ランドマークタワーの火の回りに逃げ道を塞がれ、取り残された人々とTOKYO MERの面々が窮地に陥った時、厚生労働大臣は音羽にYOKOHAMA MERは救助には向かわないよう指示を出す
しかし音羽は、医師としての信念の元に厚生労働大臣の意思に背いて、YOKOHAMA MERに喜多見チーフらの支援を命じたのだ。
建前では人は救えない。やはり待っているだけでは救えない命がある。

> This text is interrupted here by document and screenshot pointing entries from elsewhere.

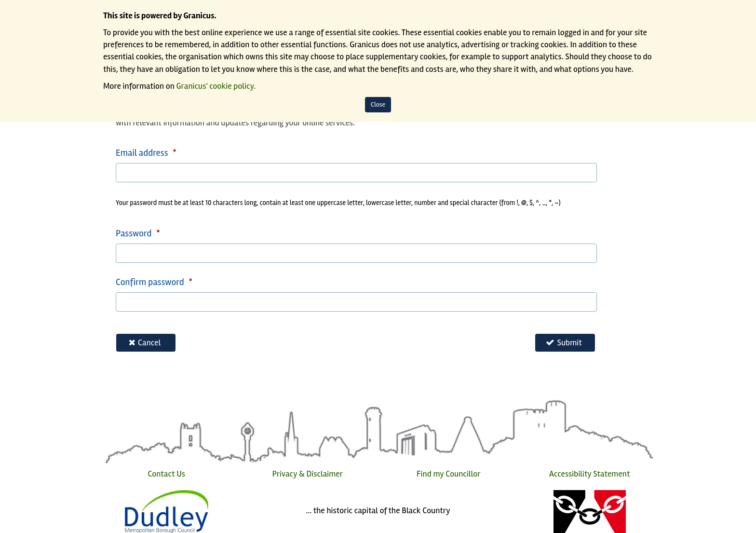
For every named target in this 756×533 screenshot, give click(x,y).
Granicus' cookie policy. (216, 86)
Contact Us (166, 474)
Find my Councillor (448, 474)
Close (378, 104)
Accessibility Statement (589, 474)
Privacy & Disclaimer (307, 474)
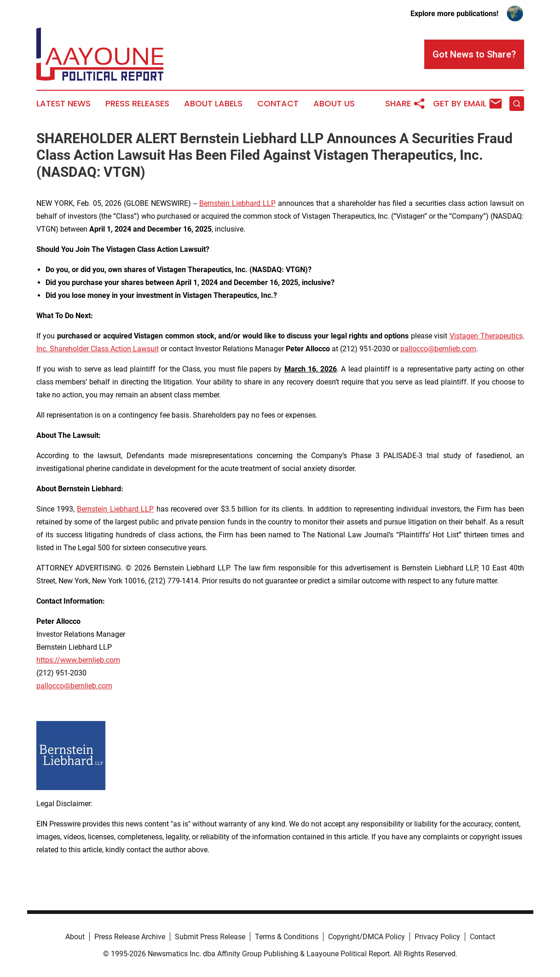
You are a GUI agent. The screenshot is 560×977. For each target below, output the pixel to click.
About (75, 936)
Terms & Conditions (287, 936)
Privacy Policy (437, 936)
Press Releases (137, 104)
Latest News (64, 104)
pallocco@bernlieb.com (438, 349)
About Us (334, 104)
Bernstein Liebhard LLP (237, 203)
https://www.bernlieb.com (78, 660)
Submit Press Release (210, 936)
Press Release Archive (130, 936)
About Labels (213, 104)
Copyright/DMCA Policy (366, 936)
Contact (278, 104)
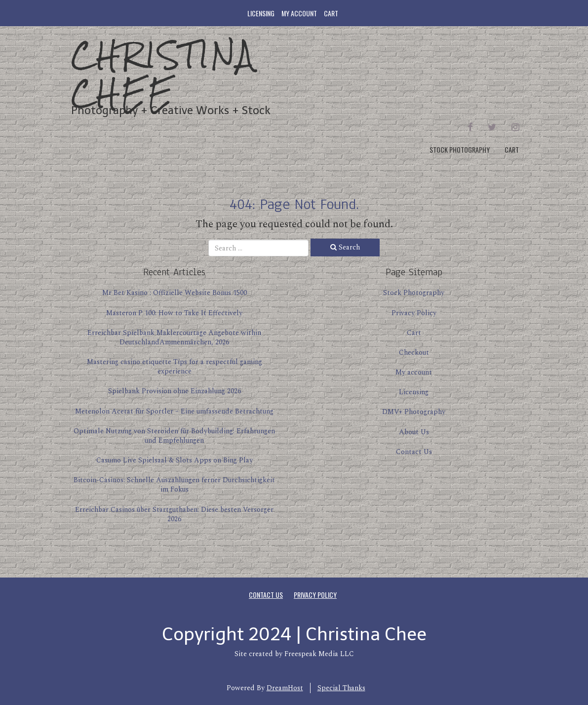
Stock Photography (460, 149)
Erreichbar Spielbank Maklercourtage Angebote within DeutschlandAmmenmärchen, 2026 (174, 337)
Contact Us (414, 452)
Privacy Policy (414, 313)
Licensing (261, 13)
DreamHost (285, 688)
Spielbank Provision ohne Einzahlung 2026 (174, 391)
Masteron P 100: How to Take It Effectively (174, 313)
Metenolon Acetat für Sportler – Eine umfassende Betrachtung (174, 411)
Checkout (414, 352)
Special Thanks (341, 688)
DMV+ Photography (414, 412)
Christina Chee (163, 74)
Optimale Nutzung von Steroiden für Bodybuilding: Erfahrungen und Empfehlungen (174, 436)
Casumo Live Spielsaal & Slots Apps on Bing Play (174, 460)
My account (299, 13)
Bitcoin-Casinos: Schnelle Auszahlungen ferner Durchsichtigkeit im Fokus (174, 485)
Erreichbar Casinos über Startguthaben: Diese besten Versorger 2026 (174, 514)
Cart (331, 13)
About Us (414, 432)
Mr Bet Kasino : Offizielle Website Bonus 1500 (174, 292)
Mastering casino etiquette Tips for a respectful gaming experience (174, 367)
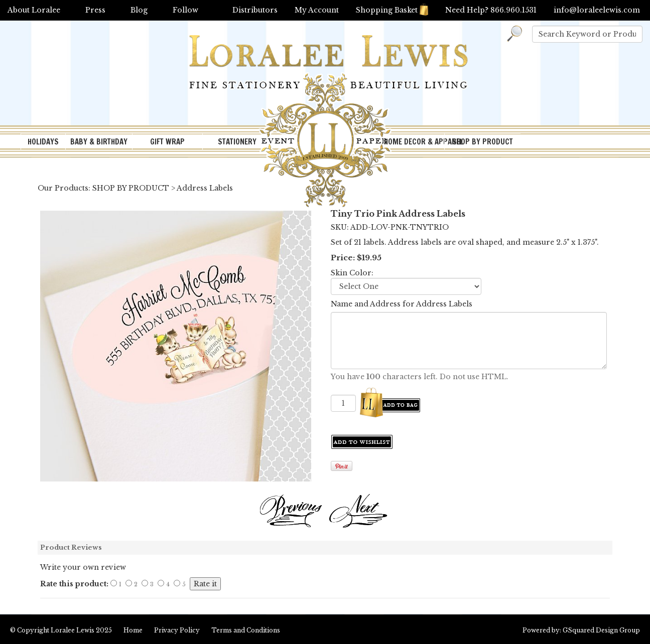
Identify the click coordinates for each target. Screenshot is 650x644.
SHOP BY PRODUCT (482, 141)
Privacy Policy (177, 630)
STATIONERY (237, 141)
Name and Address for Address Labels (402, 304)
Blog (139, 10)
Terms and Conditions (245, 630)
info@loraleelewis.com (597, 10)
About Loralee (34, 10)
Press (95, 10)
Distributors (255, 10)
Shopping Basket (392, 10)
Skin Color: (352, 273)
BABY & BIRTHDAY (99, 141)
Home (133, 630)
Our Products (63, 188)
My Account (317, 10)
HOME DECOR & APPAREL (414, 141)
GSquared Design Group (601, 630)
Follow (185, 10)
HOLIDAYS (43, 141)
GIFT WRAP (167, 141)
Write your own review (83, 567)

それをよく知っているのは、音羽がかつて現場で直視してきたからに他ならない。
厚生労働大臣から指揮官のクビを言い渡された音羽は、喜んでMERの制服を着て現場へと駆け付けていく。
やはり彼は根っからの救急救命医なのだ。指揮を託して現場へと向かう音羽の姿は、救世主となる二人目のヒーローの登場を感じさせた。

一方、千晶と喜多見チーフは高層階から中層階まで降りてきていたが、火の手に道を阻まれ、ついに孤立してしまった。
身重の千晶はこれ以上は進めないと、赤ん坊を帝王切開で取り出して二人だけで逃げてくれと喜多見に頼み込む。
かつて涼香を亡くした喜多見にとってはあまりにも辛すぎる選択である。もう二度と大切な人を失わないと誓っていたはずなのに、なぜ神はこれほどまでに残酷な試練を与え続けるのだろう。

「TOKYO MER」は連ドラ時代から何度も窮地に立たされ、いよいよこれは諦めるしかないのではないかという状況下で、必ず助けの手が入って感動を呼んできた
毎度毎度お馴染みのパターンなのだが、今回はさすがにもうダメだと感じさせられる。
絶体絶命の大ピンチ。あぁ、劇場版は連ドラのように一筋縄ではいかないのだなと諦めかけたその時、やはりお馴染みの希望の光が訪れるのだ。

孤立無援でどうしようもなくなり、これは諦めて死ぬしかないのかと力尽きかけた瞬間、多くの助けの手が入る展開は本当に生きる喜びを実感させられて感動する
皆が手分けしながら脱出ルートを作り出し、一人ではなし得なかった救助もいとも簡単に乗り越えてしまう。
人は人に生かされているのだと改めて感じることができるのが、本作で描かれる救命現場なのである。

そのためには多少都合の良い展開も多いのは大目に見てほしい。
それまで負傷して動けなかったレスキュー隊全員が急にムクムクと起き上がり始めるのは「いやいや…」と思ったし、冬木先生がランドマークタワーの70階まで階段駆け上がって来れるとは思えない……
…だが、人は人に生かされているからこそ、いつも以上の底力が発揮されていると考えれば良いだろう。
「火事場の馬鹿力」はこのシリーズには存在するのだ。

万が一、災害現場に遭遇することがあった際には我先に出口へ殺到する一員ではなくて、自分も人も生かすための一助ができる人でありたいものだと思った。
死者ゼロを達成するためには、医師のみならず、現場にいるすべての人間の協力が必要なのである。